Review Film KKN DI DESA PENARI





Sudah mundur berkali-kali sejak rencana awal penayangan 19 Maret 2020, nyatanya KKN Di Desa Penari tetap dibanjiri penonton (angka sejuta bakal dicapai sebelum seminggu). Apa yang membuatnya fenomenal? Utas viral di Twitter yang disampaikan SimpleMan efektif karena ada "kedekatan". Sebab sebelum ini pun, peristiwa mistis di tengah KKN, termasuk yang melibatkan kemesuman mahasiswa, sudah kerap mengisi obrolan. 

Kedekatan itu memudahkan pembaca mengasosiasikan diri dengan nasib tokoh-tokohnya, baik yang jadi "korban langsung", maupun mereka yang terkena dampak perbuatan kawan-kawannya. Kedekatan itu lenyap dari adaptasi layar lebar buatan Awi Suryadi, yang cuma tertarik memvisualkan petikan-petikan tweet SimpleMan layaknya sketsa, ketimbang membangun keutuhan dunianya.

Setelah mendapat persetujuan Pak Prabu (Kiki Narendra) selaku kades, entam mahasiswa menjalankan KKN di sebuah desa terpencil. Nur (Tissa Biani), Bima (Achmad Megantara), Ayu (Aghniny Haque), Widya (Adinda Thomas), Anton (Calvin Jeremy), dan Wahyu (M. Fajar Nugraha), mulai melaksanakan proker, meski sejak kedatangan sudah mencium aroma ketidakberesan. 
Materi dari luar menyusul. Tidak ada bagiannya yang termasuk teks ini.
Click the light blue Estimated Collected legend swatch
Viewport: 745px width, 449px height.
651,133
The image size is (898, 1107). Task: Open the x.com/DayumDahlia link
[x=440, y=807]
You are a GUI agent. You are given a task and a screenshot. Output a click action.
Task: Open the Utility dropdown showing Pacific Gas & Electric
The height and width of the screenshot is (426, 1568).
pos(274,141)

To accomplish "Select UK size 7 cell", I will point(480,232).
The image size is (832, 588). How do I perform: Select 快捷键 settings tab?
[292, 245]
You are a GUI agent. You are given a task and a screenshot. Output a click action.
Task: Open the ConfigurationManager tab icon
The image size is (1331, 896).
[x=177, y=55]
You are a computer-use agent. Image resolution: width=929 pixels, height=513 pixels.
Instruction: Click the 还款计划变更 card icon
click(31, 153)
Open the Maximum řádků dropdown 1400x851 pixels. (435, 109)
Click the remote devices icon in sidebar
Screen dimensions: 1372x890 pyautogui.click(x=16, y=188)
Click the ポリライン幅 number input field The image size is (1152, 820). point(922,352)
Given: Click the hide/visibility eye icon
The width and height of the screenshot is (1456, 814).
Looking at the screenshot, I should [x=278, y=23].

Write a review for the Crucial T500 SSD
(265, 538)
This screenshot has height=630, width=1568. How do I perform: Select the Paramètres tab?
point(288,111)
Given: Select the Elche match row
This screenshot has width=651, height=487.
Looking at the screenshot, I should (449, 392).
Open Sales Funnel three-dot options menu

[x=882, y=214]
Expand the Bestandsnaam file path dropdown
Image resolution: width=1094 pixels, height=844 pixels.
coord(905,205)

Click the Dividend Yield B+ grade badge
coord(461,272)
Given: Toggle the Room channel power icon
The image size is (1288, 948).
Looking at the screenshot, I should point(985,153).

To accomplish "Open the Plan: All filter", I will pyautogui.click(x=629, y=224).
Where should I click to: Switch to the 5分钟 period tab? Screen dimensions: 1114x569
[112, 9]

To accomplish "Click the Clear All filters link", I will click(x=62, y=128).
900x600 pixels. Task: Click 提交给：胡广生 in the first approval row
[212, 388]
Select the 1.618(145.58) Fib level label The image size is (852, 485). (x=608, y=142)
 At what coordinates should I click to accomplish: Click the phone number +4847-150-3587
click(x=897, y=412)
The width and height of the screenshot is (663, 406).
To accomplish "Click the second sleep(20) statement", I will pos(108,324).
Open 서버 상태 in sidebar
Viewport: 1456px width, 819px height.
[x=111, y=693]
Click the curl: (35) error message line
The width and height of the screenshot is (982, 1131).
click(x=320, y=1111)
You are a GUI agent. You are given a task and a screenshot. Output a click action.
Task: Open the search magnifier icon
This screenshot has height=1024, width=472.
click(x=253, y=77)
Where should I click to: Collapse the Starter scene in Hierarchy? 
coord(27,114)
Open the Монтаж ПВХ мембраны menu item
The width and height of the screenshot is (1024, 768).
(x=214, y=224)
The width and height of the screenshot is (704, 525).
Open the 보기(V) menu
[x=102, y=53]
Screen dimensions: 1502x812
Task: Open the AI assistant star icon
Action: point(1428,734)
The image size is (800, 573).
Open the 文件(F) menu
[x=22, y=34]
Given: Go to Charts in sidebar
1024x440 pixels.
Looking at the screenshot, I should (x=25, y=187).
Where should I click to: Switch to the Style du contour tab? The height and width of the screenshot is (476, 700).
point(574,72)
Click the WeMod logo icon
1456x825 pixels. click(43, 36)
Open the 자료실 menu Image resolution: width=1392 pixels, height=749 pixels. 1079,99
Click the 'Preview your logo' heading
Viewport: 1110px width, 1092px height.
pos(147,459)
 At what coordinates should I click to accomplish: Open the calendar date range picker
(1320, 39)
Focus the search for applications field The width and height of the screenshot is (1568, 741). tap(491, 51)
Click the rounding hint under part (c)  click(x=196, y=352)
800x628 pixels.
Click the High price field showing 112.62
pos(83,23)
Saya jarang mengharapkan penokohan solid di film horor, tapi tanpanya, kekuatan KKN Di Desa Penari berkurang drastis. Sedikit melompat, film ini mempunyai third act kuat (belongs in a better movie) berisi tarian intens (performa Aghniny Haque yang di sepanjang film biasa saja, tiba-tiba melonjak di titik ini) dan konklusi yang mengincar rasa tragis. Masalahnya, tidak satu pun individu diberi penokohan jelas, interaksi kurang digali, apa yang dikerjakan selama KKN juga entah apa. Sulit terkoneksi dengan karakternya, dan tanpa koneksi, tiada sense of tragedy.

Naskahnya ditulis oleh Lele Laila, yang jadi langganan Awi Suryadi dalam semua keterlibatannya di seri Danur sebagai sutradara. Berkaca dari masa lalu, mudah menebak pendekatan kolaborasi keduanya: kompilasi teror. Naskahnya mengadaptasi utas SimpleMan secara apa adanya, tanpa usaha menjalin penceritaan secara utuh. 

Gaya pengarahan Awi untuk KKN Di Desa Penari cenderung lebih dekat ke Asih ketimbang trilogi Danur. Tempo lambat di awal guna menciptakan atmosfer, sembari menghindari kebisingan jump scare. Harus diakui, gaya di atas, ditambah biaya tinggi yang memfasilitasi "hobi" sang sutradara tampil stylish (camerawork, efek transisi), menjauhkan film ini dari kesan murahan. Tapi menjadi percuma tatkala masih menyamakan "alur" dengan "kompilasi teror". 



Sebuah sekuen cocok dijadikan gambaran mengapa KKN Di Desa Penari cocok disebut "kompilasi teror" atau "sketsa horor". Nur dan Widya hendak bergantian mandi. Nur masuk lebih dulu, namun akhirnya mengurungkan niat mandi gara-gara melihat genderuwo. Widya lebih beruntung. Dia sempat mandi (kalau "berkali-kali mengguyurkan air ke satu tempat" bisa disebut "mandi"), sebelum dikunjungi oleh Badarawuhi (Aulia Sarah) si hantu penari. 

Repetisi ala sketsanya makin terasa akibat presentasi setiap penampakan tak seberapa berkesan, walau sekali lagi, biaya tinggi menguatkan kualitas elemen artistik, termasuk tata rias meyakinkan saat Badarawuhi muncul dengan wujud aslinya. 

Hasilnya akan lain apabila di sela-sela waktu tersebut penonton berhasil dibuat terkoneksi dengan tokoh-tokohnya, sekaligus diajak ikut tenggelam dalam pertanyaan serta ketidakberdayaan mereka. Kisahnya selalu lebih menarik tatkala Pak Prabu menyinggung sedikit demi sedikit masa lalu kelam desanya, atau ketika Mbah Buyut (Diding Boneng) berbagi sekilas ilmu mengenai mistisisme. Alias, tersimpan setumpuk potensi berbentuk cerita perihal kepercayaan mistis khas daerah Indonesia, yang dibiarkan terkubur tanpa sering dijamah oleh filmnya.